## Rotating disks

My neighbour is an half-retired entrepreneur who still runs his electric engine company. A few weekends ago, he came to me with the following physics question related with one of those engines: given a primary disk rotating at the angular speed of ω0 and a secondary disk located on the first one with a centre O1, a distance r0 between both centres, a radius of r1 and a relative angular speed of ω1, what is the absolute speed of a point M on the periphery of the secondary disk? Since I could not make sense of the solutions given in Wikipedia, I wrote a small (and crude) R code to show the location of M and to derive an approximation to the speed… Any suggestion for improvement is welcome!

=== RECORD LIST ===

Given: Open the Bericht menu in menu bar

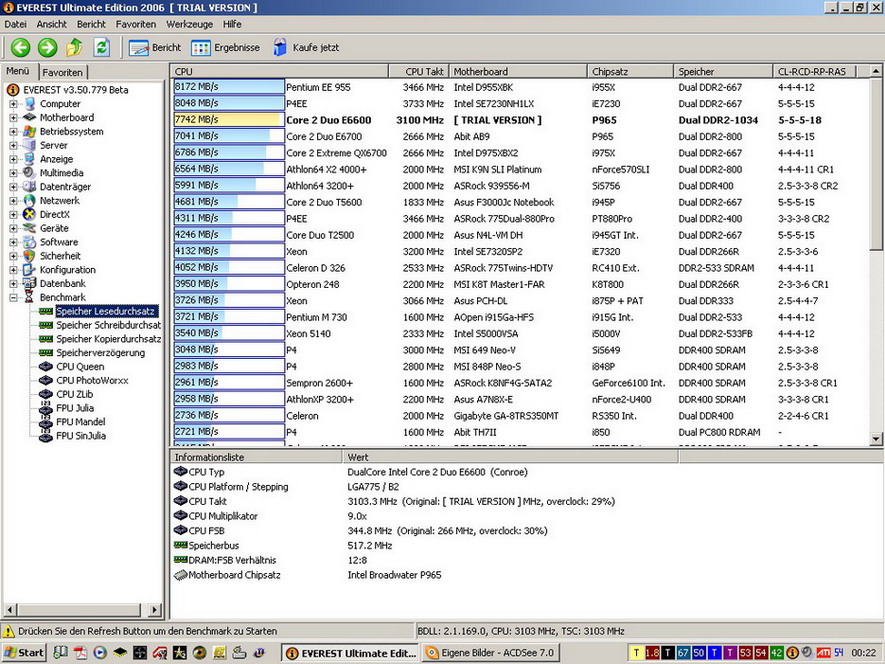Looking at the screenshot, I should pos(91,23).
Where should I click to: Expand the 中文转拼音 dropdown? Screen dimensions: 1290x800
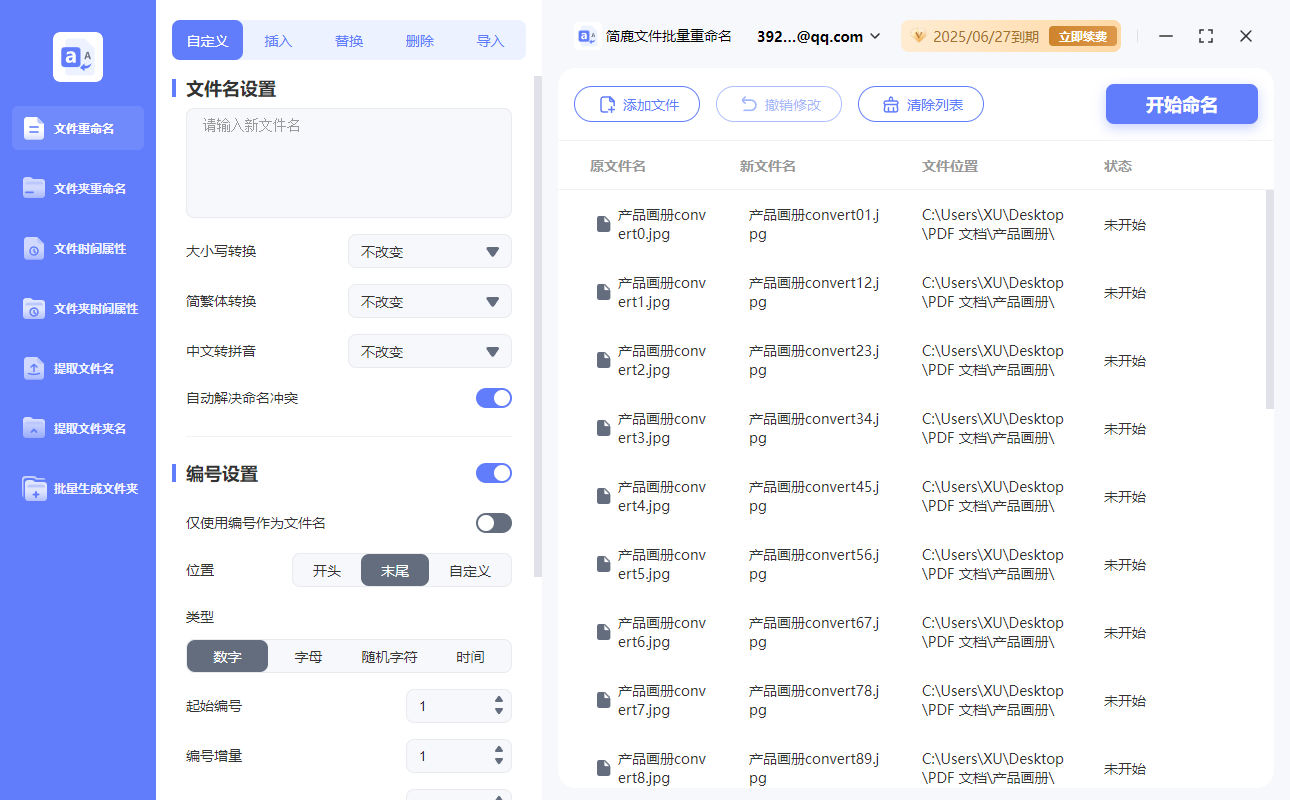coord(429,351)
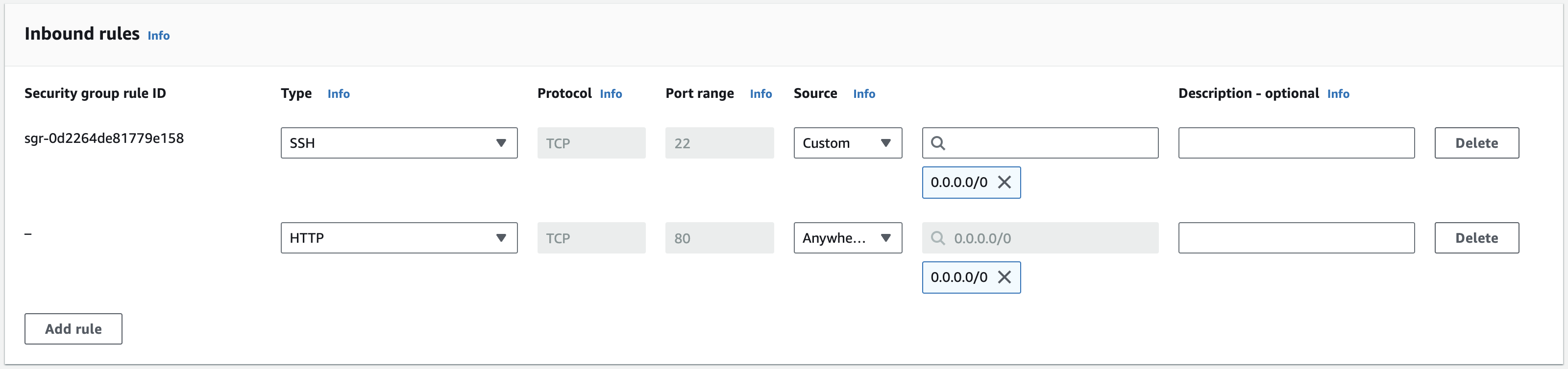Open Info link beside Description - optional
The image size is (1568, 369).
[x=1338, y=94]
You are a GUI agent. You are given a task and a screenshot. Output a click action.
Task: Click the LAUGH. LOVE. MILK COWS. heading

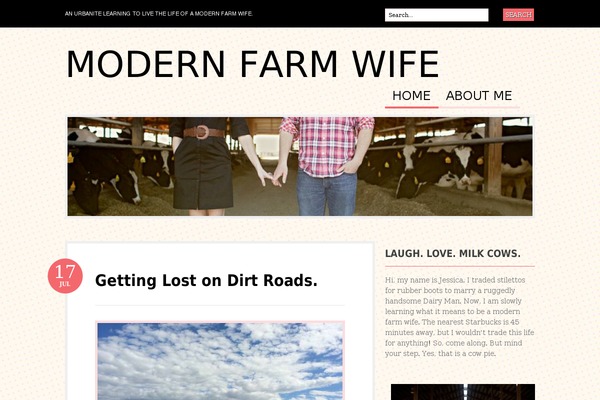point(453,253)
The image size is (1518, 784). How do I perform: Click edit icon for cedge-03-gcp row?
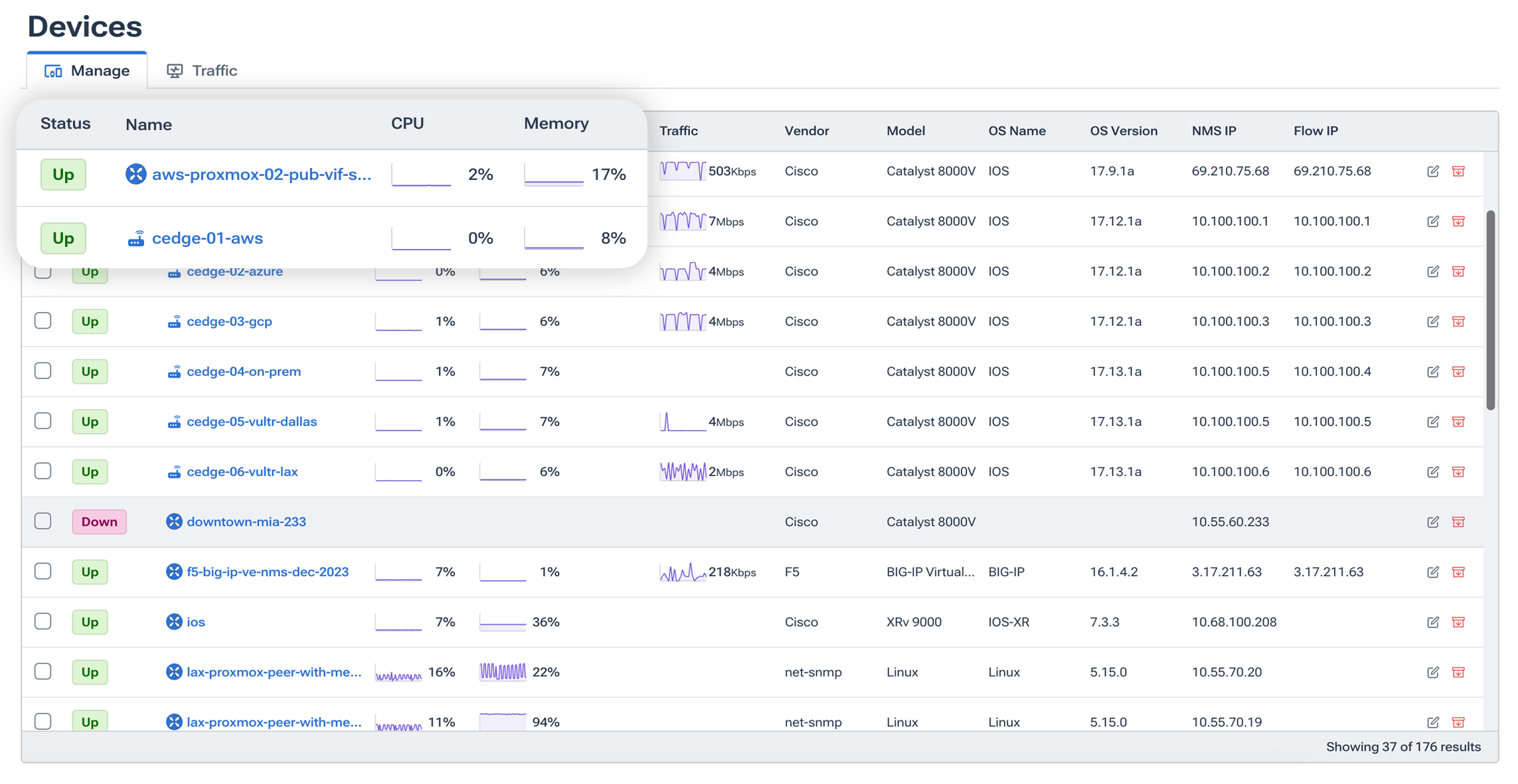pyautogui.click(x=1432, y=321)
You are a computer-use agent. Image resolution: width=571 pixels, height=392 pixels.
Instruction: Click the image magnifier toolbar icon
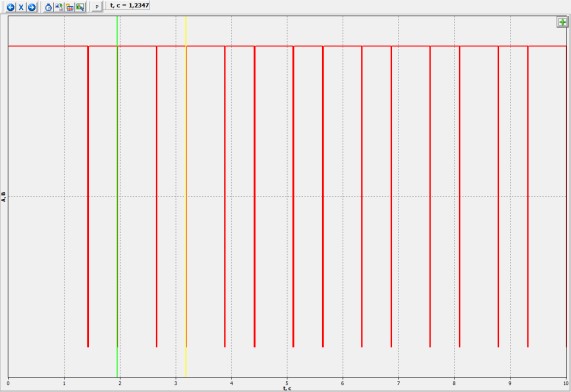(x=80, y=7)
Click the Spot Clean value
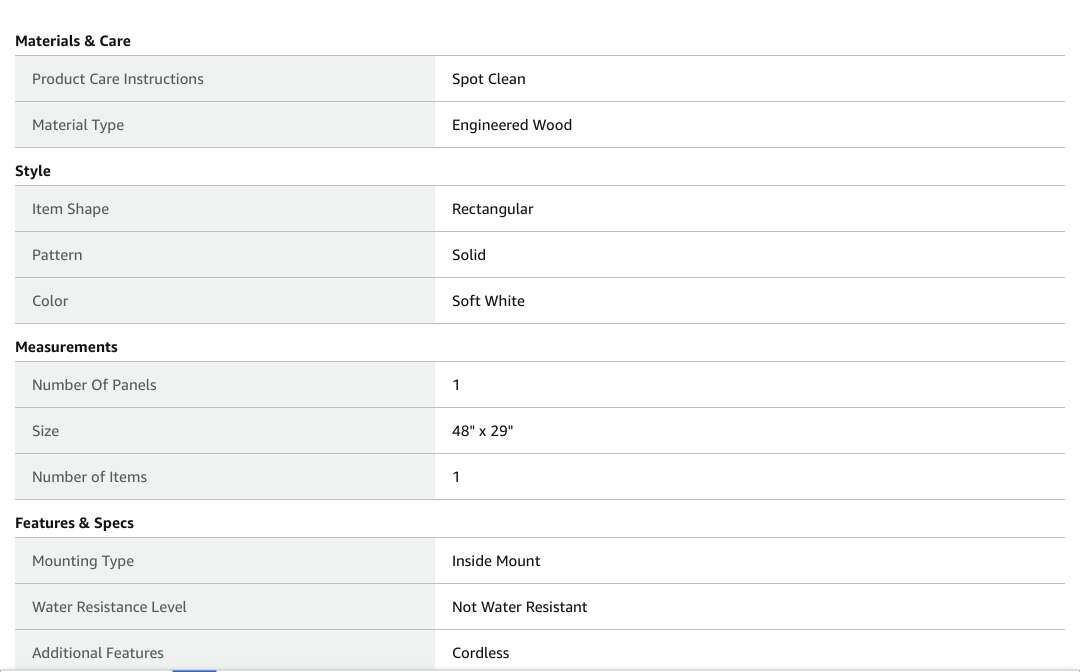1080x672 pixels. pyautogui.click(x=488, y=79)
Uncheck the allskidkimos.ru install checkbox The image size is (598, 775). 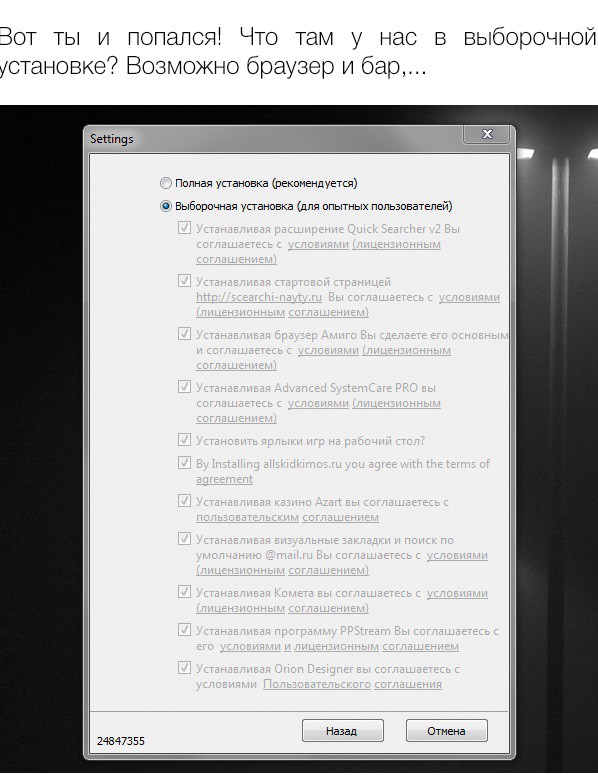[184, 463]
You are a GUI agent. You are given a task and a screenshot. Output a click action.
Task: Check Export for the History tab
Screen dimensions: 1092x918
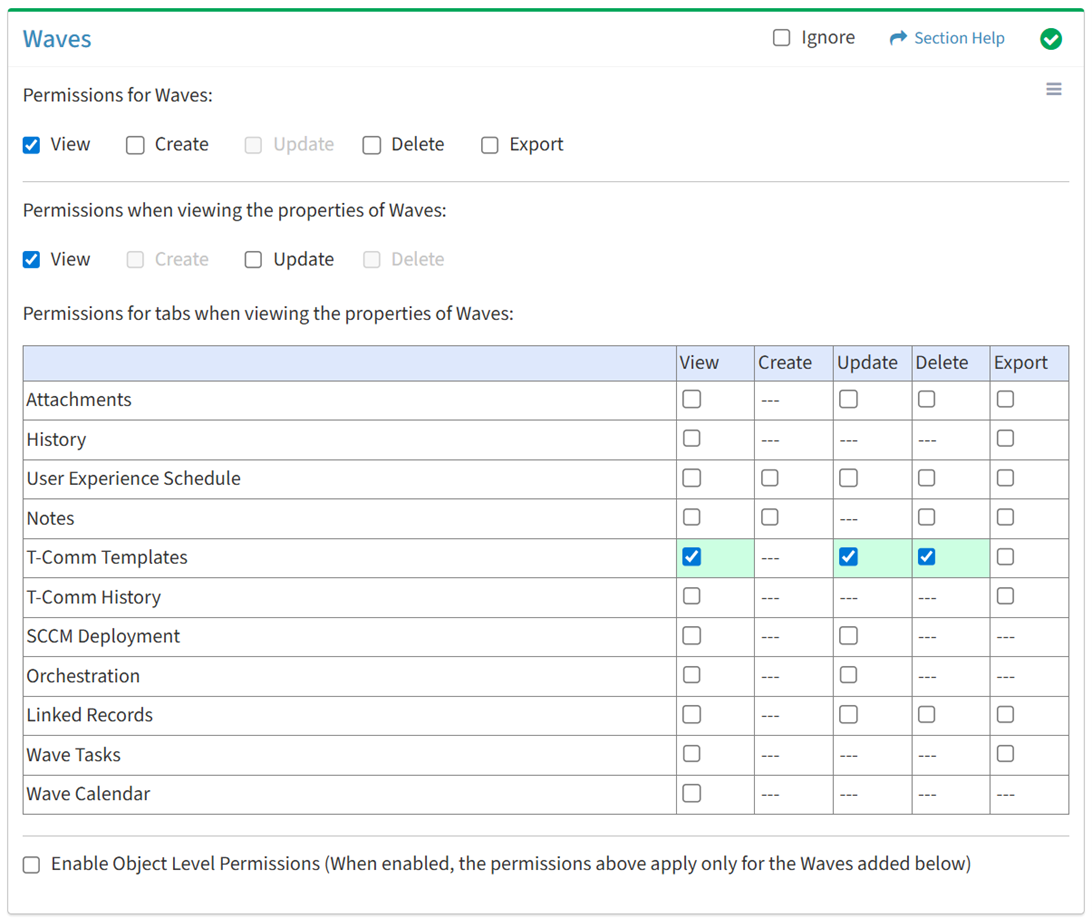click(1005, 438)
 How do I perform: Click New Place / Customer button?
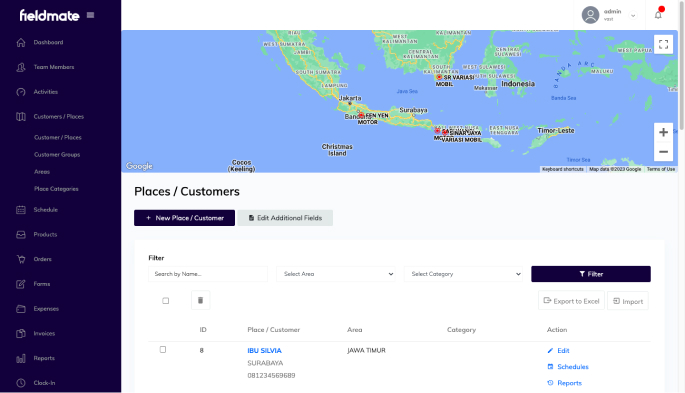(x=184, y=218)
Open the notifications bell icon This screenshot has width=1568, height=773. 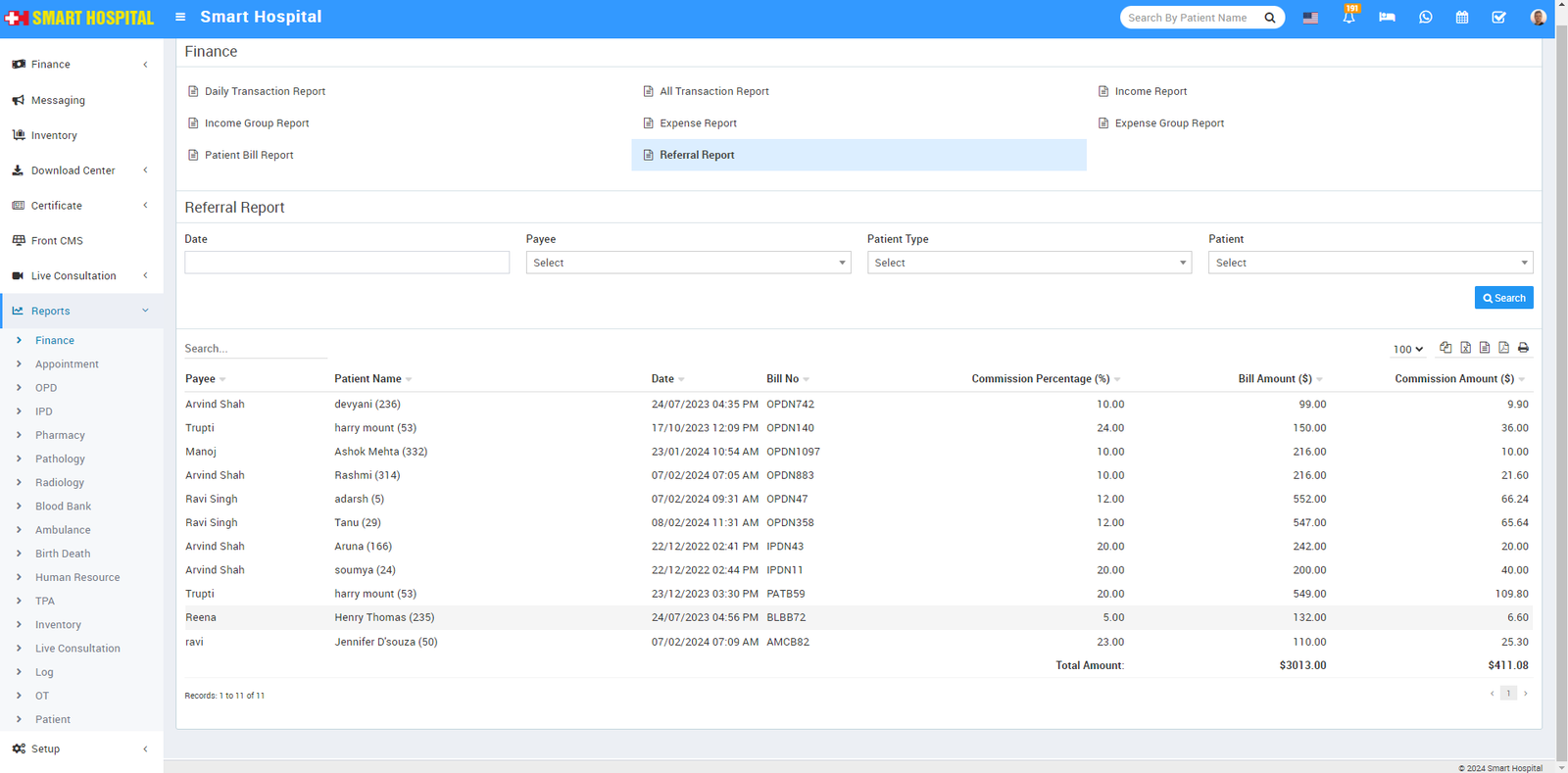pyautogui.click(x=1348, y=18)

=== EXERCISE DESCRIPTION ===
Retype the rotating disks text from "My neighbour is" up to and including "improvement is welcome!". The rows play no part in what comes next.

=== EXPECTED ANSWER ===
My neighbour is an half-retired entrepreneur who still runs his electric engine company. A few weekends ago, he came to me with the following physics question related with one of those engines: given a primary disk rotating at the angular speed of ω0 and a secondary disk located on the first one with a centre O1, a distance r0 between both centres, a radius of r1 and a relative angular speed of ω1, what is the absolute speed of a point M on the periphery of the secondary disk? Since I could not make sense of the solutions given in Wikipedia, I wrote a small (and crude) R code to show the location of M and to derive an approximation to the speed… Any suggestion for improvement is welcome!